I figured it was natural for the memories to fade for me. But I was very surprised the other day when Mark commented, “Wow, that so was so long ago that River was born. Eight months already. It seems like forever.”
I liked this passage in I Feel Bad About My Neck by Nora Ephron, how she acknowledges that the pain can’t be described, but that doesn’t diminish it’s reality, even over time.
"Speaking of the pain of labor, which I seem to be, I would like to interject a short,
irrelevant note: Why do people always say you forget the pain of labor? I haven't forgotten
the pain of labor. Labor hurt. It hurt a lot. The fact that I am not currently in pain and
cannot simulate the pain of labor doesn’t mean I don't remember it. I am currently not
eating a wonderful piece of grilled chicken I once had in Asolo, Italy, in 1982, but I
remember it well. It was delicious. I can tell you exactly what it tasted like, and except for
the time when I returned to the restaurant six years later and ordered it again (and it
turned out, amazingly, to be exactly as wonderful as I remembered), I have never tasted
chicken that was crisper, tastier, or juicier. The song has ended, but the melody lingers on,
and that goes for the pain of labor--but not in a good way." (pg. 44)
At the same time, some of my friends have reacted so positively after labor that it makes me feel like I must have done something wrong. One, whose father recently passed away, beautifully compared the hospice care to her midwives that assisted with her at-home birth: “We have found many parallels between the care that we have received from the hospice nurses for the past 10 days, and the care that [we] received from the midwives who attended [our daughter’s] birth at home…All of these wonderful caregivers ushered us from one life stage to another, and showed us that both birth and death can happen in a setting of comfort, privacy and quiet peace, in the presence of grace and the absence of fear.”

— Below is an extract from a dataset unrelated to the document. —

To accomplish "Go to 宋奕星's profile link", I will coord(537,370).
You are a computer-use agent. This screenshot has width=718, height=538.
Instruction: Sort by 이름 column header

Even though I can’t imagine having gone through that experience at home, reading that made me wish I could. I wondered whether any situation could have erased my fear. Another friend, who wanted to avoid an epidural, but who used an IV, stadol and electronic fetal monitoring, who had blood spray everywhere when her placenta ruptured, said she felt so powerful and so proud of herself for pushing the baby out. Within weeks she was already ready for another. I feel weak for my reaction of holy crap, and owwwwie.
Given that I felt EVERYTHING as soon as the baby started to descend, I feel like I know what the end part of natural birth is like. I just had a good six or so hours rest beforehand with the epidural. It’s hard for me to imagine getting through it without that rest. And I didn’t feel proud of myself or strong. I thought – holy s**t that was horrible. I felt deceived in thinking that the worst was over once I received the epidural. I lay on the table for over two hours while they sewed me up (I hear that is an incredibly long time, perhaps my doctor was especially slow and inexperienced). I was upset that I had no pain control at all at the worst moment. I thought if I ever did this again, I’d try to arrange a meeting with the anesthesiologist and ask what could be done differently.
It’s only as River grows and develops and makes me smile again and again that I come to think it was worth it. One day of pain was worth the many days of joy and wonder and being able to look at the world again in a fresh light. Nevertheless, I agree with Ephron. I think I will always remember the intensity of the pain, even if I can’t accurately describe it, in the same way I remember some of my best dining experiences.